V-239962

Discussion

Use of weak or untested encryption algorithms undermines the purposes of utilizing encryption to protect data. The VPN gateway must implement cryptographic modules adhering to the higher standards approved by the Federal Government since this provides assurance they have been tested and validated. NIST cryptographic algorithms are approved by NSA to protect NSS. Based on an analysis of the impact of quantum computing, cryptographic algorithms specified by CNSSP-15 and approved for use in products in the CSfC program have been changed to more stringent protocols and configured with increased bit sizes and other secure characteristics to protect against quantum computing threats.
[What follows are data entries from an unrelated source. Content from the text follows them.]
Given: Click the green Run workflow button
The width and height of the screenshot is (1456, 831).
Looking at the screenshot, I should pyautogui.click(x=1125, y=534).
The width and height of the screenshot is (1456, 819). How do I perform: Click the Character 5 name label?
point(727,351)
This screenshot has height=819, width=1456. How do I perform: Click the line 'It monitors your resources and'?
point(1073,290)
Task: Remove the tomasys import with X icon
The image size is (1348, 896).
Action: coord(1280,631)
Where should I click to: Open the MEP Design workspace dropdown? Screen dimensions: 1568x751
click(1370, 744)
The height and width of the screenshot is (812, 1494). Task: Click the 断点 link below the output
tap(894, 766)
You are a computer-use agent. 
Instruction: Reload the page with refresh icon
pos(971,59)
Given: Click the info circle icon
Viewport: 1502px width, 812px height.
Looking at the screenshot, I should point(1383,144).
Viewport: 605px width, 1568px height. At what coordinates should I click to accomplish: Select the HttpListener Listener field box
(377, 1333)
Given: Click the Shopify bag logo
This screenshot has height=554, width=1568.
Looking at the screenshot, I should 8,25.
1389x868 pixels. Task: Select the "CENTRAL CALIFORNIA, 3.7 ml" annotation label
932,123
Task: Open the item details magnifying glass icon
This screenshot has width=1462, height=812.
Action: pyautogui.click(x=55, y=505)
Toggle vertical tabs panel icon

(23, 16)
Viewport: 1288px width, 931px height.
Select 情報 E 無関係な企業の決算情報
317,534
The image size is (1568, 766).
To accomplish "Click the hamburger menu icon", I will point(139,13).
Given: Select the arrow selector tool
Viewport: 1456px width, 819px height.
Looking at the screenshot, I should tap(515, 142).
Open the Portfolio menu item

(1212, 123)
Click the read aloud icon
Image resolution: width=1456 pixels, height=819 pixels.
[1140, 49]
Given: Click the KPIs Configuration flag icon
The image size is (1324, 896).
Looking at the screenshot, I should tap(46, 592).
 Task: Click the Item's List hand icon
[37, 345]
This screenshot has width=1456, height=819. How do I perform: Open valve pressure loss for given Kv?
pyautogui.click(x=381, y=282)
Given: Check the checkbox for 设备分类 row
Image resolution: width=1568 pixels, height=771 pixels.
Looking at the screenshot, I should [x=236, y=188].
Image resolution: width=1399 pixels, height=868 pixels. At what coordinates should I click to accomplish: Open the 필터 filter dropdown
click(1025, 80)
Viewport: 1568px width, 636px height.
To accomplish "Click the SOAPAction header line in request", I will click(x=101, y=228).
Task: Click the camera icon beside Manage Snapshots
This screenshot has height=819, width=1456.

The Commercial National Security Algorithm Suite (CNSA Suite) replaces Suite B.

Check Content

Verify the VPN gateway is configured to use cryptography that is compliant with CSNA/CNSSP when transporting classified traffic across an unclassified network.

Step 1: Verify CSNA/CNSSP-15 parameters have been configured for IKE Phase 1 as shown in the example below.
 
crypto ikev2 policy 2
 encryption aes-256
 integrity null
 group 19
 prf sha384

Step 2: Determine the crypto map for IKE Phase 2 used in compliance with CSNA/CNSSP-15.

crypto map CSNA_MAP 10 set ikev2 ipsec-proposal aes-256

Step 3: Verify the proposal specifies AES 256 parameters.

crypto ipsec ikev2 ipsec-proposal AES-256
 protocol esp encryption aes-256

If the VPN gateway is not configured to use cryptography that is compliant with CSNA/CNSSP-15 parameters when transporting classified traffic across an unclassified network, this is a finding.